In April Senator Frank Moss introduced a bill in the congress that would build a multi-purpose reservoir in Carbon County to meet more supplies for the county. This bill came at a time when court cases were flying and the controversy over the construction of the Gooseberry Dam was at one of its high points. The dam that Moss addressed was to be located somewhere in the Willow Creek area. At the time the Army Corp of Engineers were studying the area and had found that there was some feasibility to constructing a dam, more than likely in the Castle Gate area.

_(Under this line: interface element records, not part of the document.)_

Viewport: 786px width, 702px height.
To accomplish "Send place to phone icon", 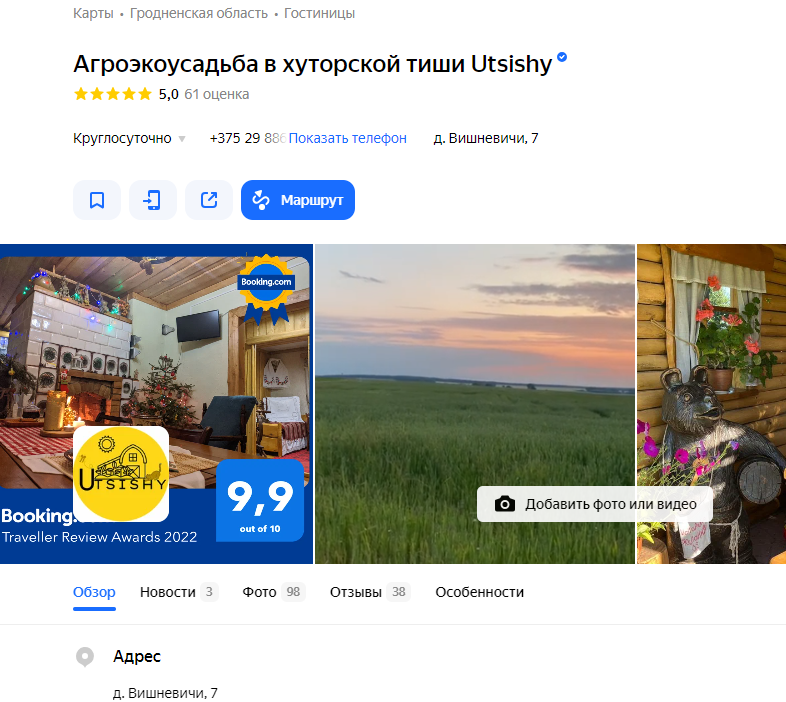I will tap(153, 200).
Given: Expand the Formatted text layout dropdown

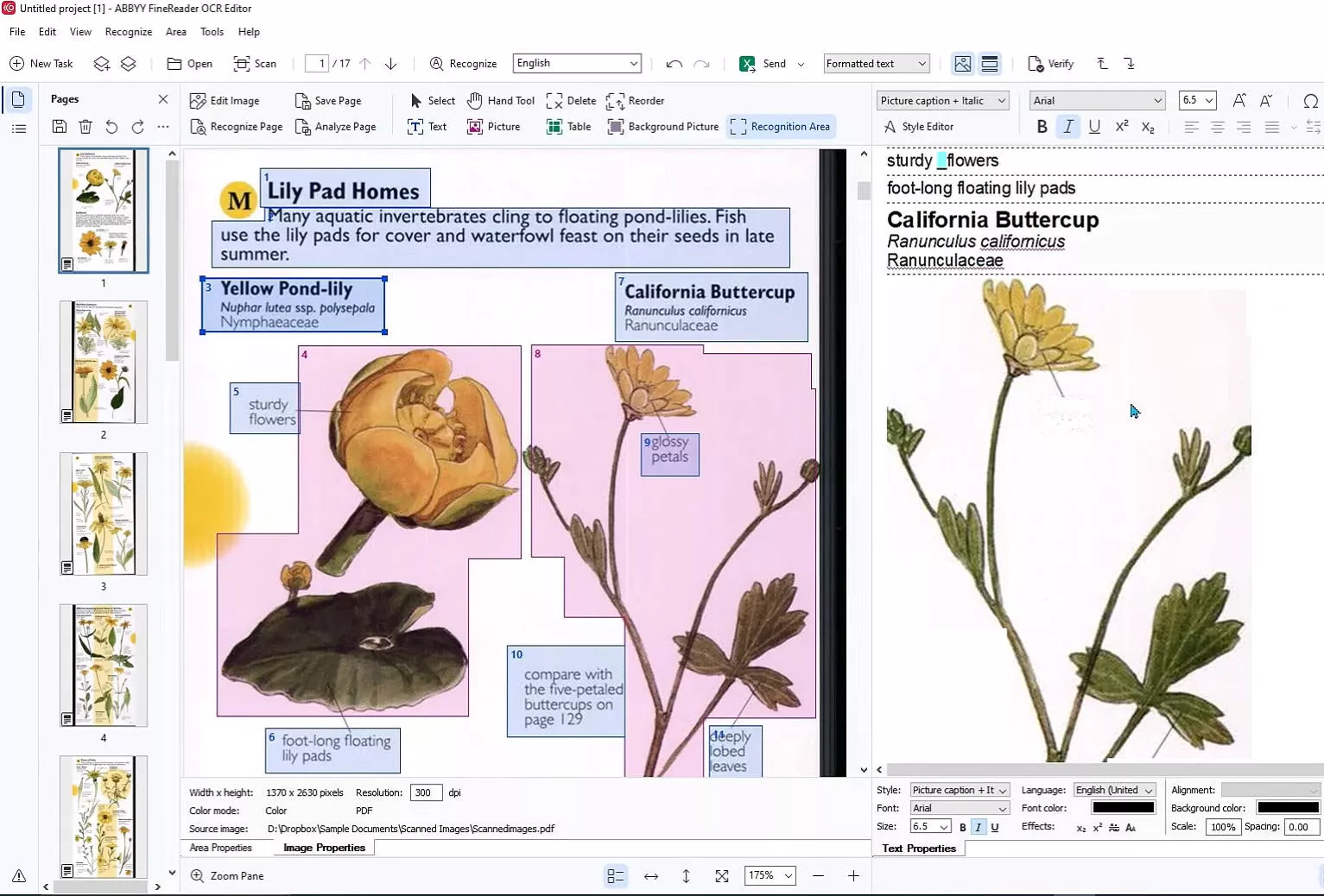Looking at the screenshot, I should click(x=876, y=64).
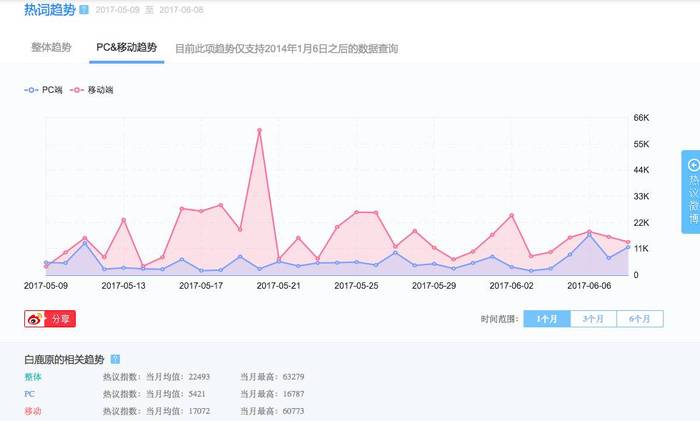This screenshot has width=700, height=421.
Task: Click the start date 2017-05-09 field
Action: click(x=117, y=10)
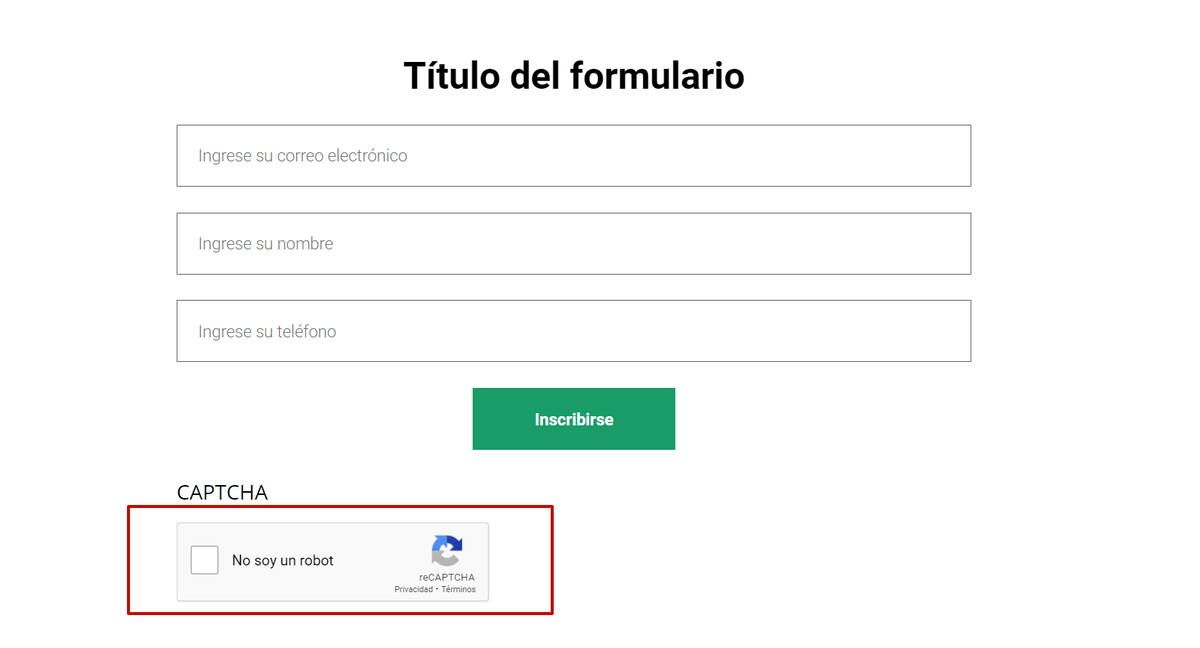Open the Privacidad link in reCAPTCHA
Image resolution: width=1200 pixels, height=648 pixels.
pyautogui.click(x=414, y=590)
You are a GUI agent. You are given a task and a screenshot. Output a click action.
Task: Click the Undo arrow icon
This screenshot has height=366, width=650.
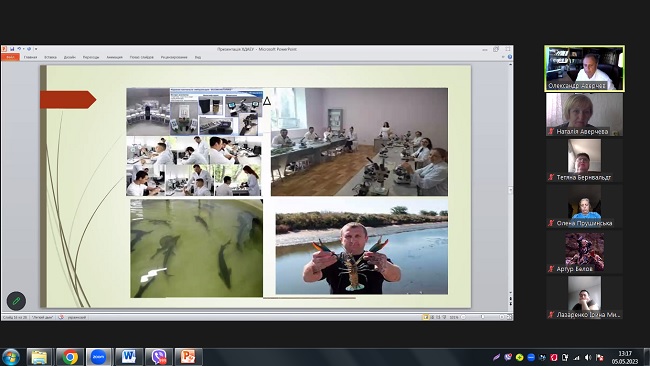pos(19,49)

In June the first blast of dynamite to start building the Joe's Valley Dam in Emery County took place. The reservoir that was to be constructed was a little different from most in the state in that it would be wider than it was lengthwise because of the structure of the valley it was being built in. The opening of construction took place on June 20, with a lot of fanfare and a mutton fry for all that were in attendance.
While polio had been battled back to fairly low levels since the Salk vaccinations of the 1950s with improving vaccines each year, that needle in the arm still bothered a lot of people. But by 1963 a change had come to battling polio and that was the Sabin oral vaccine. In 1962 only one case of polio had been reported in the state, but still, other places had more and it was feared that the disease could return with a vengeance if not totally wiped out. Complacency had also set in about the disease. At its height in the mid 1950s many had forgotten what the disease could do and it was getting harder and harder to get people to come in for vaccinations. Starting in March of 1963, the oral vaccine clinics (with what was called Type III vaccinations) were set up and people started taking the vaccine by getting sugar cubes soaked in the medicine.
In July the new headquarters for District 4 of the Utah Department of Highways was dedicated in Price. The building was built at a cost of $253,000 on almost 10 acres south of town on Highway 10. In another project, planned since the first of the year, the county decided to build and nursing home in the area, near Carbon College and next to the hospital. The project had been controversial with some saying that such a building should be built by private industry, but the project went ahead when the county selected Gramoll Construction of Bountiful with a low bid of $296,499.
The end of the year brought tragedy beyond the death of the President. An explosion at 11:55 a.m. At the Carbon Fuel Mine in Hardscrabble Canyon northeast of Price killed nine workers on Dec. 16. Dead were Victor Fossat. Helper, Archie Alonzo Larsen, Price, Mike Ardohain, Price, Andy Juvan, Spring Glen, John Senechal Jr., Kenilworth, Heino Liin, Price, Benjamin Valdez, Helper, Gerald Nielsen, Helper and Benino Montoya, Helper. The only man in that section of the mine to escape death was Jesus Nunez, who was thrown 200 feet by the blast.
Preliminary reports on the cause said that methane gas with coal dust was set off by a spark by a machine that hit a rock.
Rock dust that had been on the walls of the mine was blown out of the entrance to the mine and covered almost everything for several hundred feet around. The blast obviously had tremendous force, but no cave in occurred during the event.